C) Discharge home on lactulose

D) Emergent surgical consultation for exploratory laparotomy

E) Manual disimpaction

 

 

 

 

Correct answer: E

Although uncommon, stercoral colitis is a potentially life-threatening complication of chronic constipation. Increasing stool burden in the rectum can lead to fecal impaction. This causes increasing colonic distention and pressure on the colonic walls, resulting in compression of the vasculature within the bowel wall and subsequent ischemia. Older patients are most commonly affected, particularly those who are bedridden, are in nursing facilities, or have neurocognitive impairment.

Patients may present with abdominal pain, constipation, abdominal distention, nausea, and vomiting. Recent studies have shown that more than half of patients may not have any abdominal pain. Often, altered mentation or generalized weakness may be the only presenting symptoms, making the diagnosis difficult.

A CT scan of the abdomen and pelvis with IV contrast is usually needed to make the diagnosis. Typical findings on CT imaging include fecal impaction or a fecaloma, colonic dilation, pericolonic fat stranding, colonic wall thickening, and free fluid. Complications of stercoral colitis include perforation and intra-abdominal abscess formation. Mortality rates are high if perforation occurs.

The goal of treatment for nonperforated stercoral colitis is to relieve the pressure within the colon by removing the impacted stool. This can be accomplished with oral bowel regimens but most commonly requires manual disimpaction or enemas. Some cases may require endoscopic-guided disimpaction.

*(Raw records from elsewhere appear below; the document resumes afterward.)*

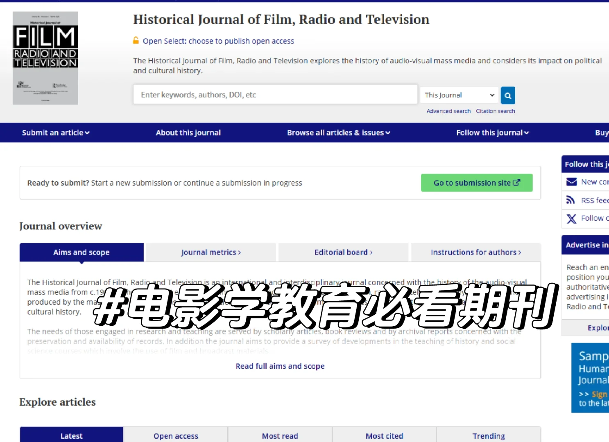Open the Advanced search link
Viewport: 609px width, 442px height.
(448, 111)
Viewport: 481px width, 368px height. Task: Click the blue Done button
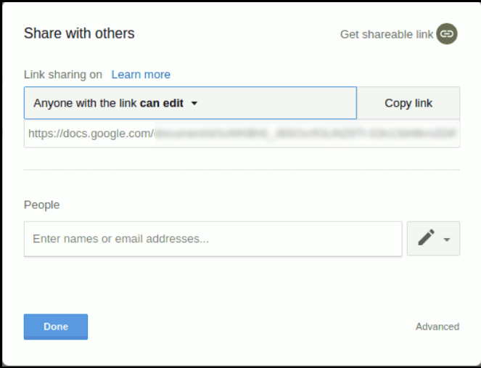pyautogui.click(x=56, y=327)
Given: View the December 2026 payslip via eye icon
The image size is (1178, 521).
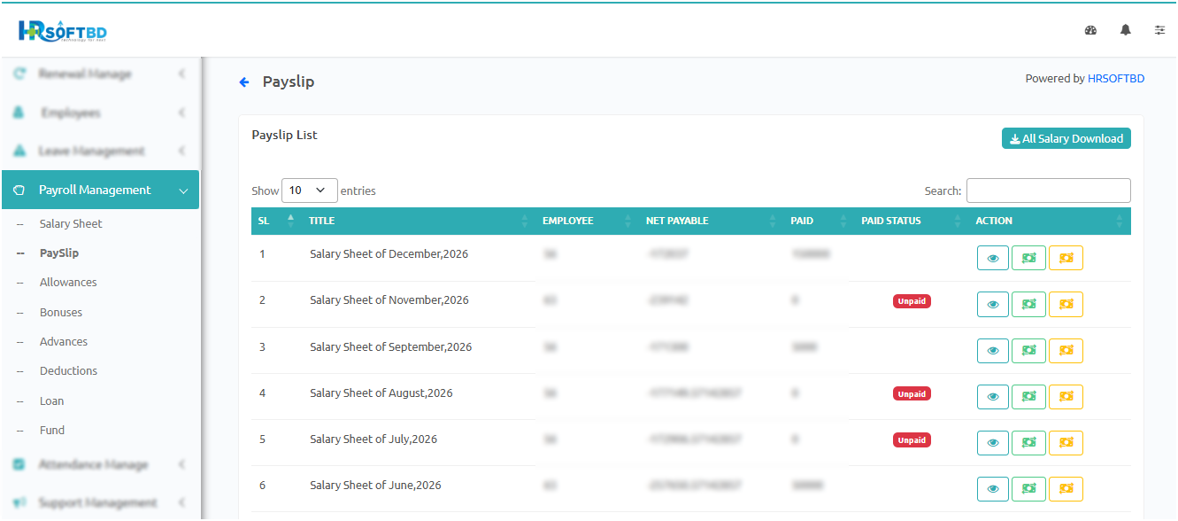Looking at the screenshot, I should click(992, 258).
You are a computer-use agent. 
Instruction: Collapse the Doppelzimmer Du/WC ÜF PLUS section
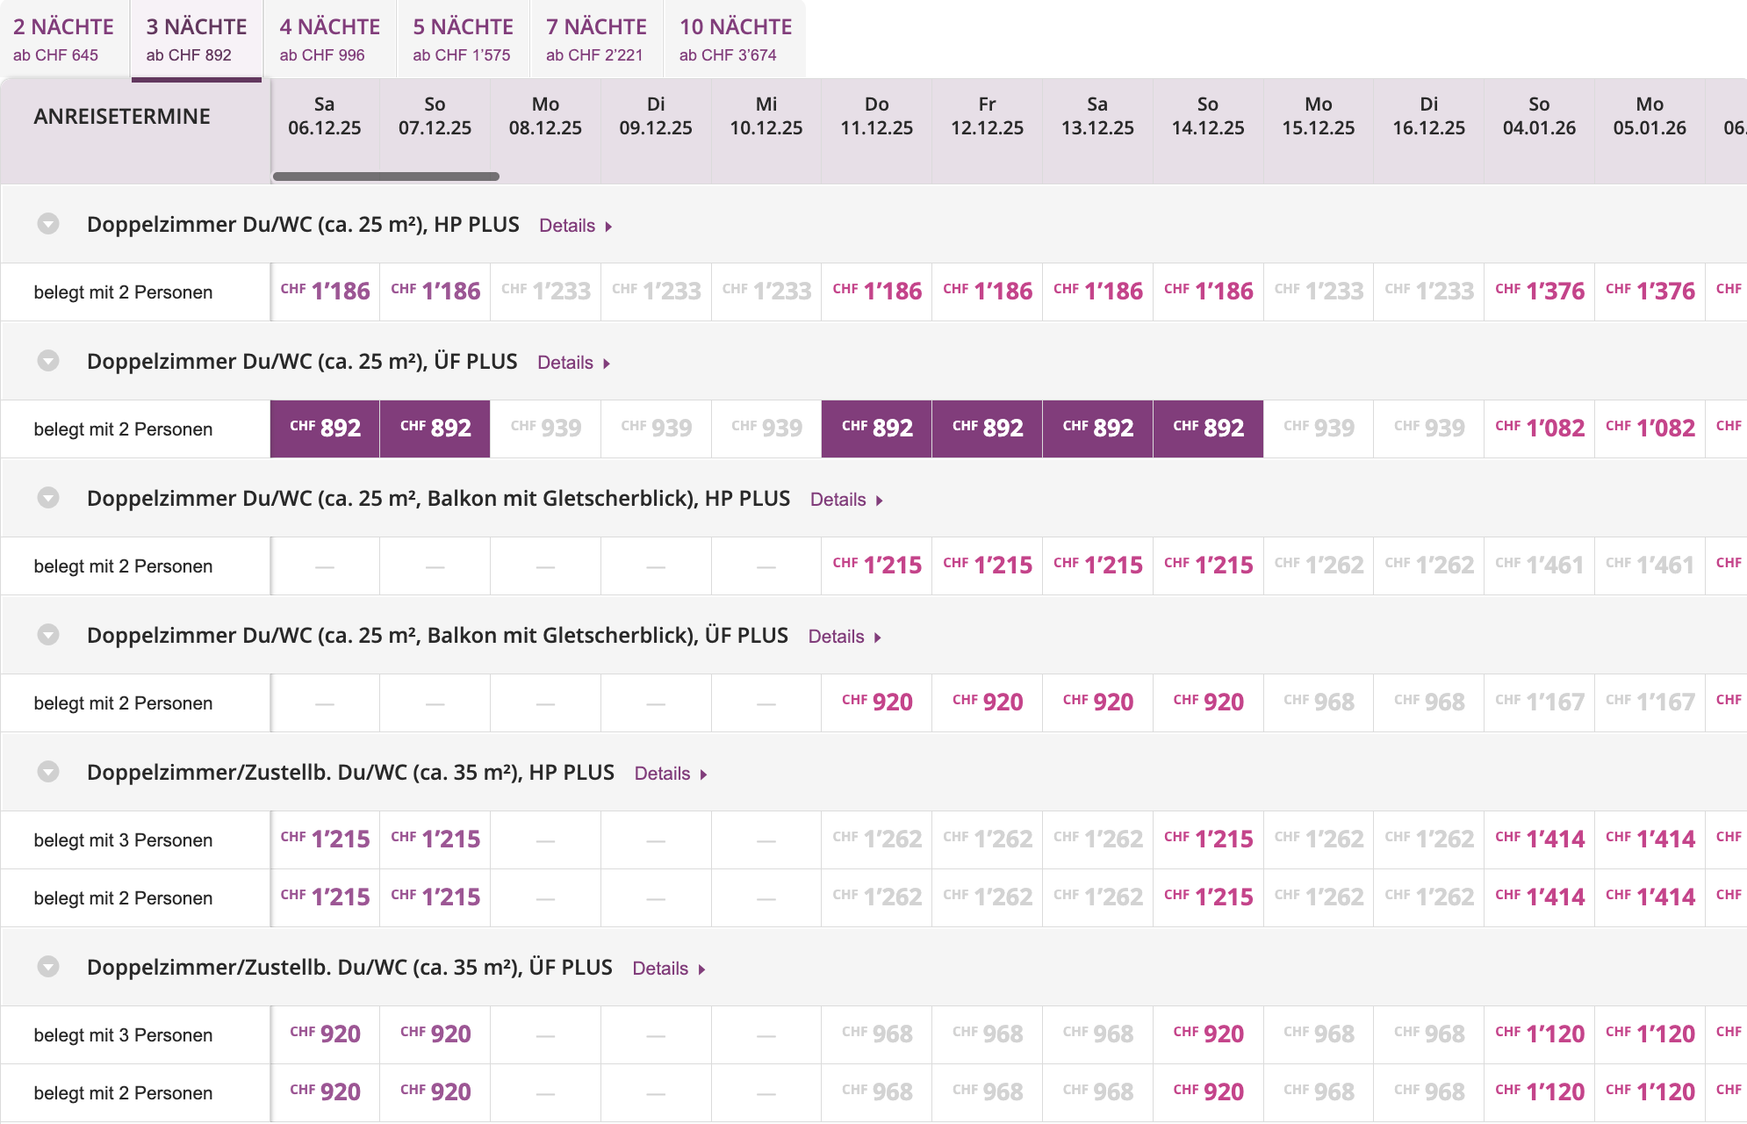(48, 361)

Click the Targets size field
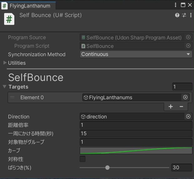[x=182, y=87]
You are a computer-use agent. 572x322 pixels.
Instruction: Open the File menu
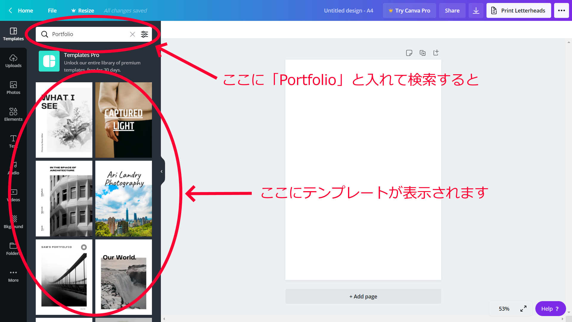pyautogui.click(x=52, y=10)
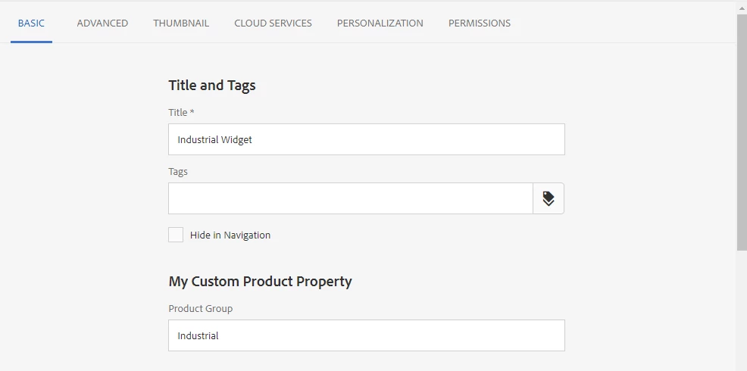The height and width of the screenshot is (371, 747).
Task: Click the "My Custom Product Property" heading
Action: point(260,282)
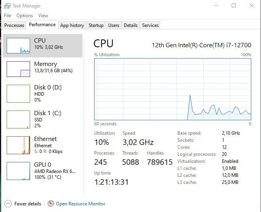This screenshot has width=261, height=212.
Task: Switch to the App history tab
Action: click(x=72, y=25)
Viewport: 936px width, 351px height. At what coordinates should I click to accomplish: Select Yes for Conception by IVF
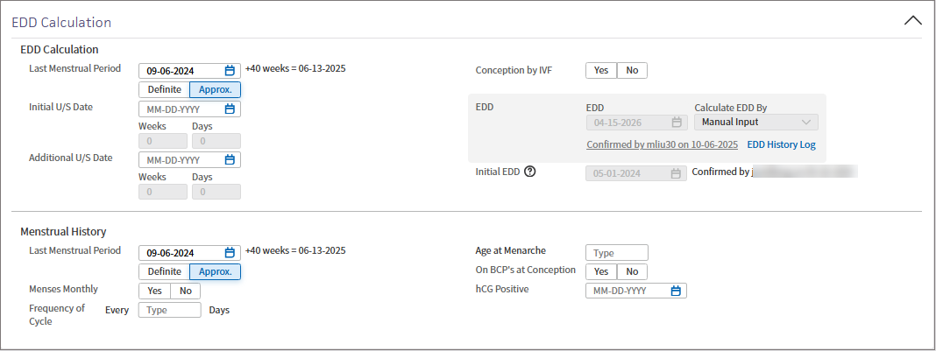point(601,71)
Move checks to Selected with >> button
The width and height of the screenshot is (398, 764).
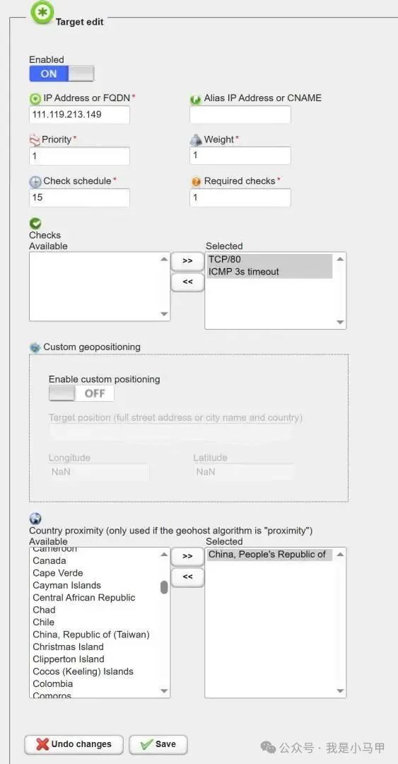(187, 261)
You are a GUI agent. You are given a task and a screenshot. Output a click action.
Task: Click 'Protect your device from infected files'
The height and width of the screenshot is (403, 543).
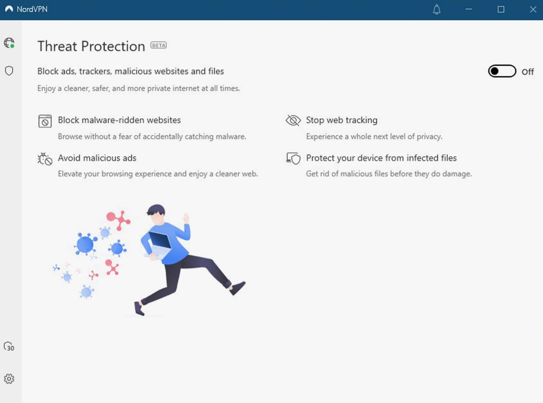381,158
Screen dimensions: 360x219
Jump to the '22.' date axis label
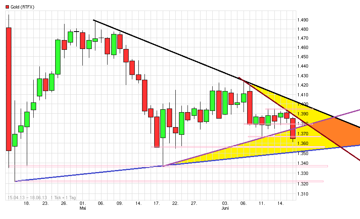click(x=175, y=203)
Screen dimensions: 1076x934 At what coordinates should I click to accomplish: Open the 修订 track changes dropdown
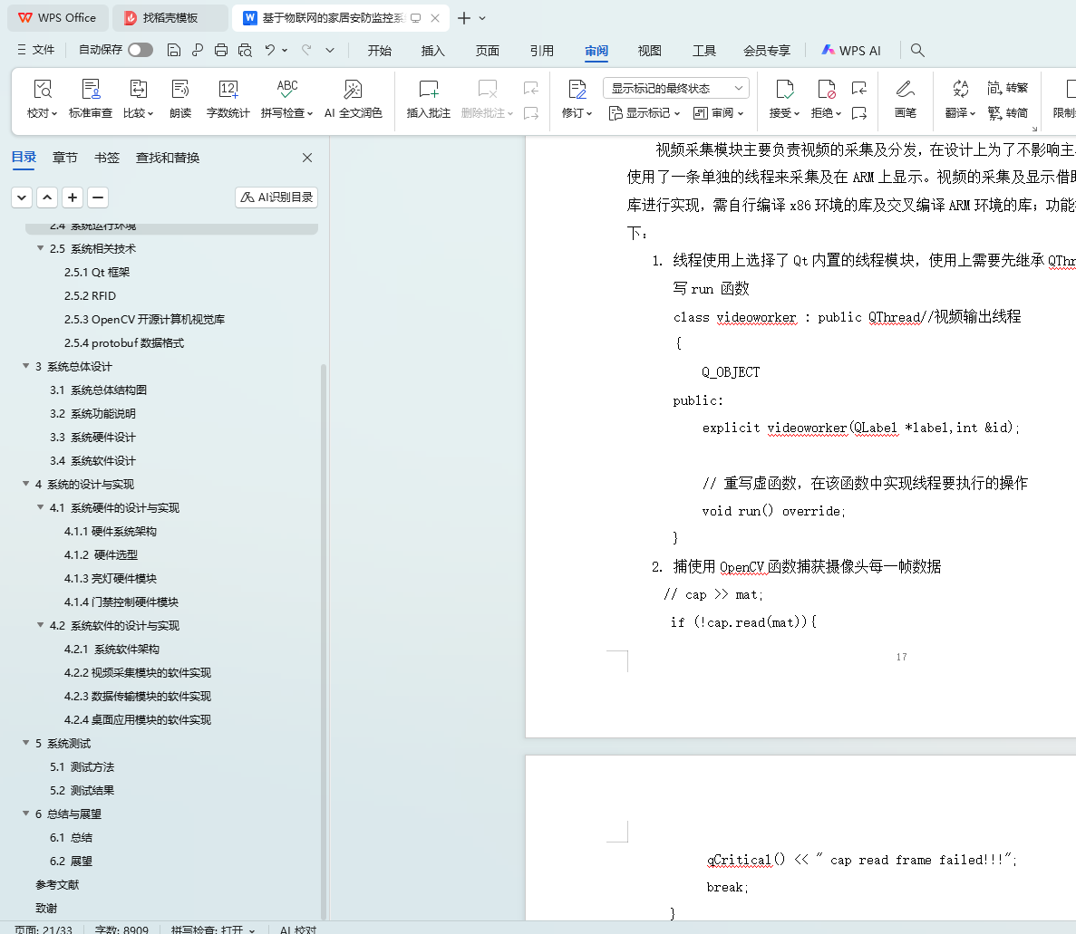(577, 112)
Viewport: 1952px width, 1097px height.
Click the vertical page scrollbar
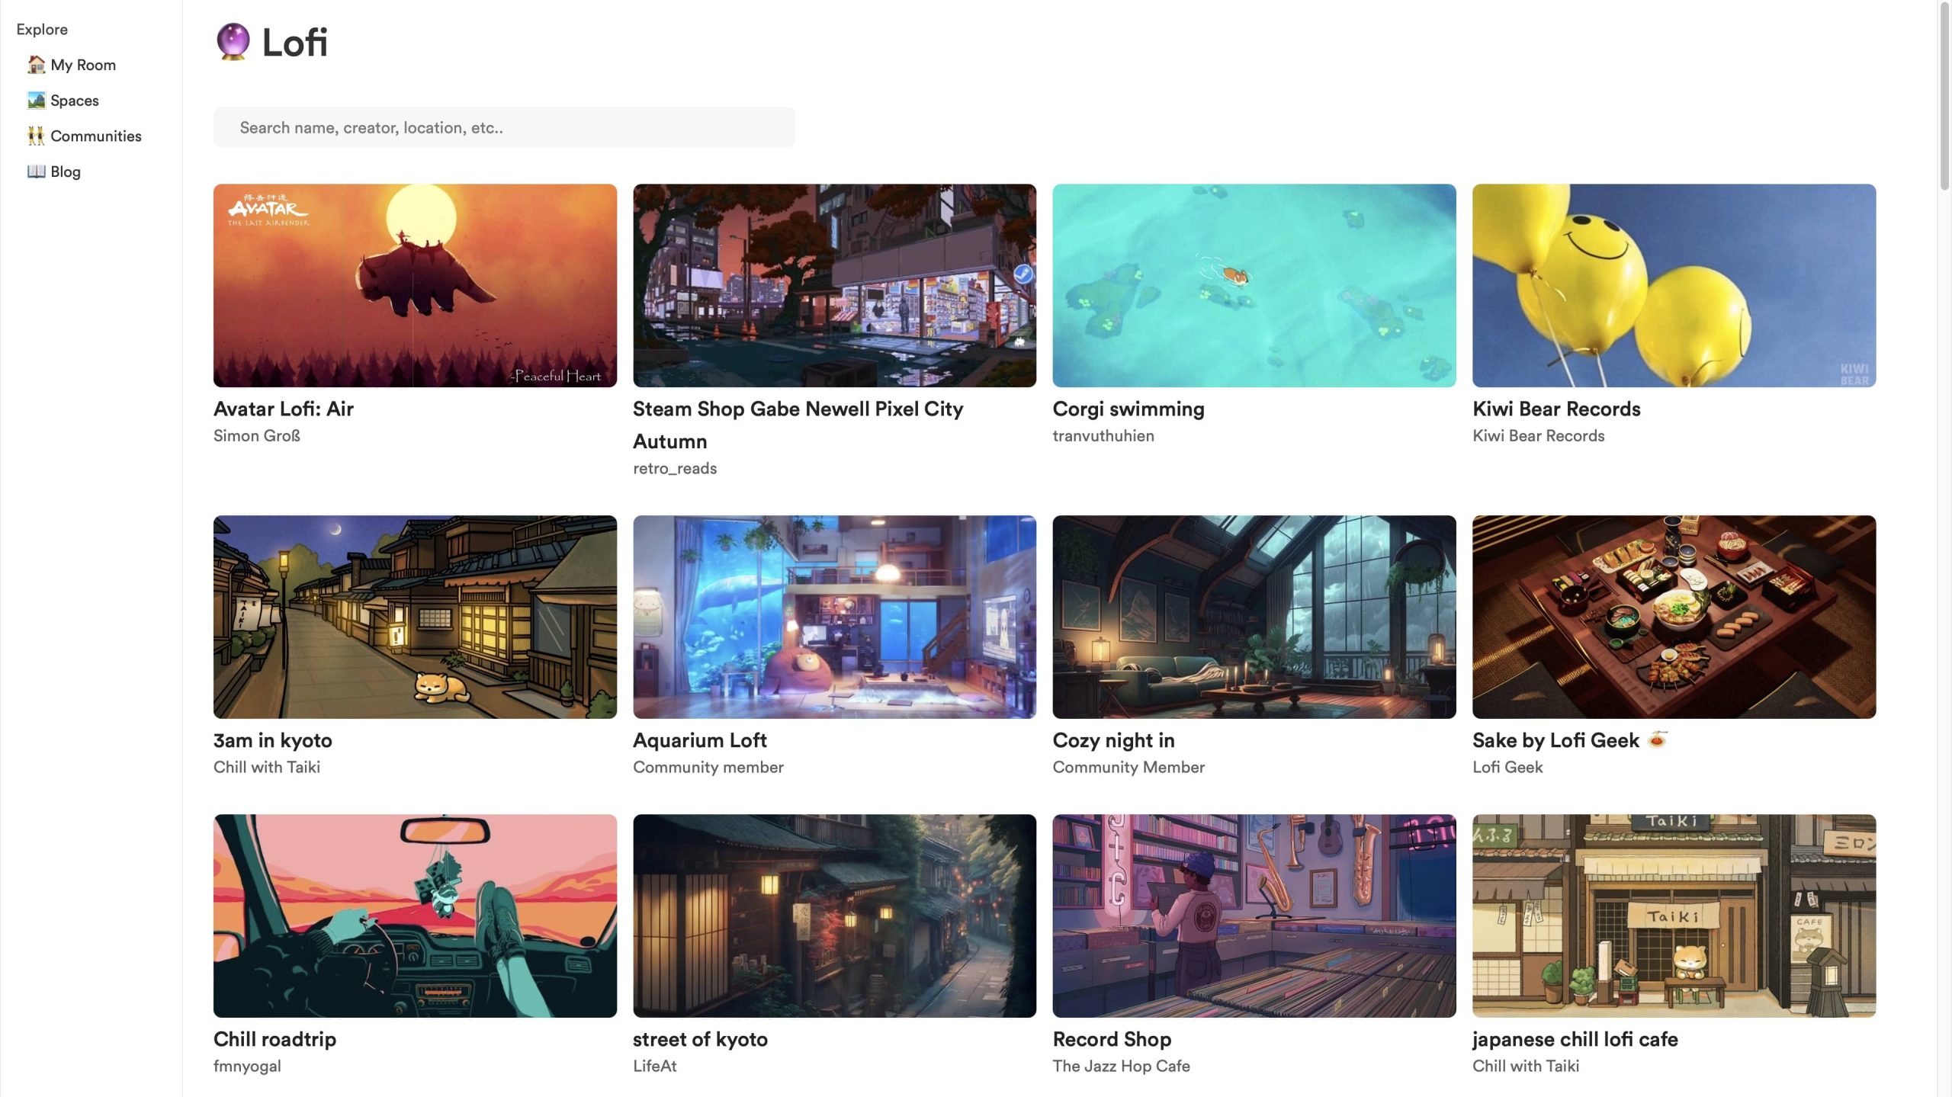[x=1944, y=95]
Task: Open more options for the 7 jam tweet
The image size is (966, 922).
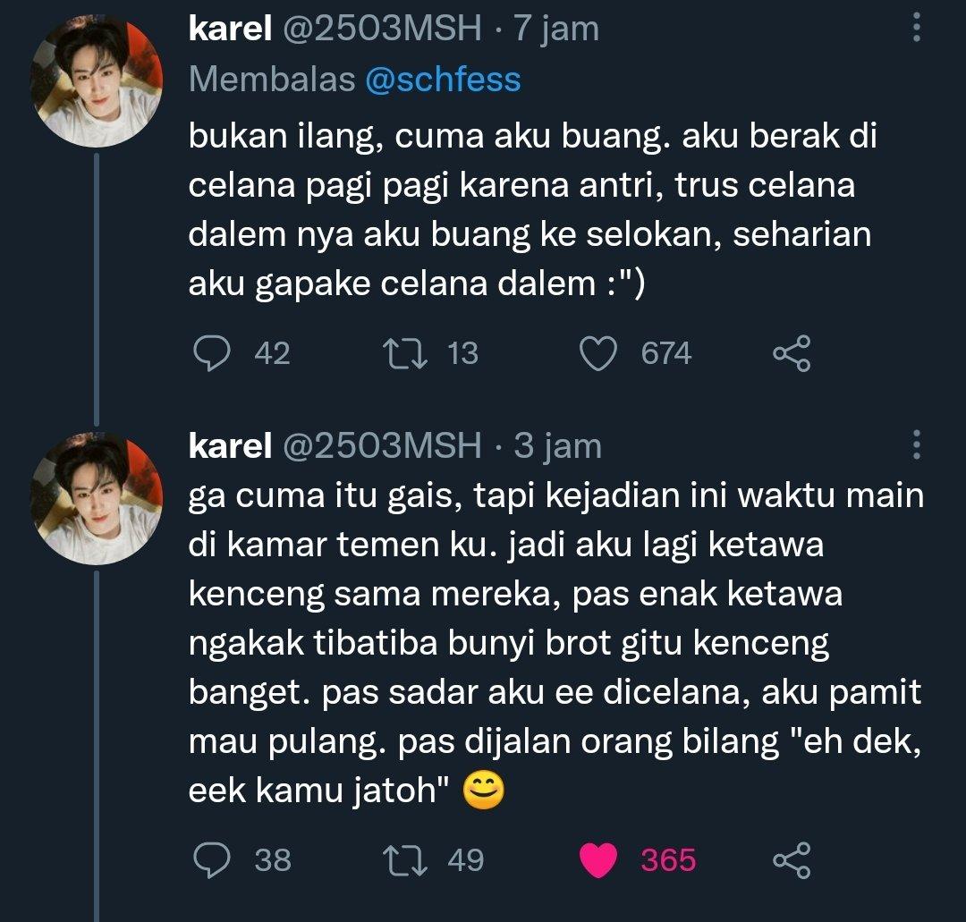Action: 916,29
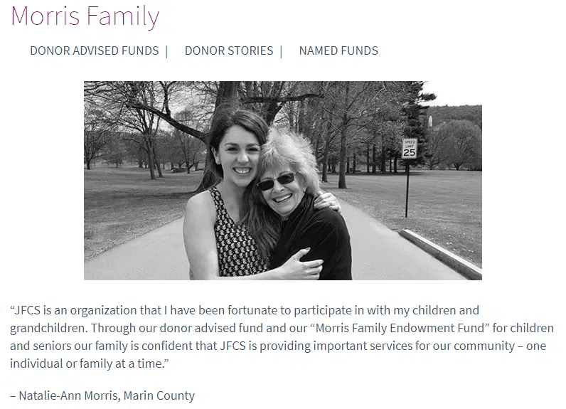Click the separator bar after DONOR ADVISED FUNDS

[x=167, y=51]
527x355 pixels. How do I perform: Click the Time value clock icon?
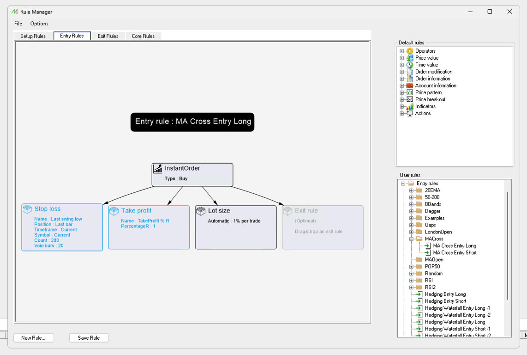coord(410,65)
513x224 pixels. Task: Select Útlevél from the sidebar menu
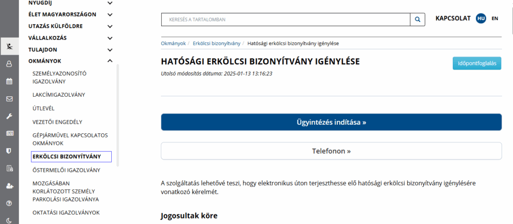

Patients often require admission for serial abdominal examinations, bowel regimen, and surgical consultation. However, discharge may be considered if there are no signs of perforation and symptoms have improved after relieving the impaction.

Opioid pain medications should be avoided in cases of stercoral colitis because they may worsen constipation. Therefore, administration of IV morphine (A) would not be recommended. Additionally, pain typically improves with relief of impaction.

If there is any concern for perforation or abscess, patients should be admitted to general surgery for IV antibiotics (B) and IV fluids. Antibiotics should cover both gram-negative and anaerobic organisms. Regimens vary but may include metronidazole plus ceftriaxone, metronidazole plus levofloxacin, ampilcillin-sulbactam, piperacillin-tazobactam, and metronidazole plus cefepime.

Due to the high mortality rate associated with perforated stercoral colitis, patients should not be discharged unless they have had relief of the impaction and their symptoms have improved. Therefore, discharging the patient on lactulose (C) would not be recommended without additional treatment in the ED.

Emergent surgical consultation for exploratory laparotomy (D) is appropriate in cases of perforated stercoral colitis with continued peritoneal signs or pneumoperitoneum on CT imaging.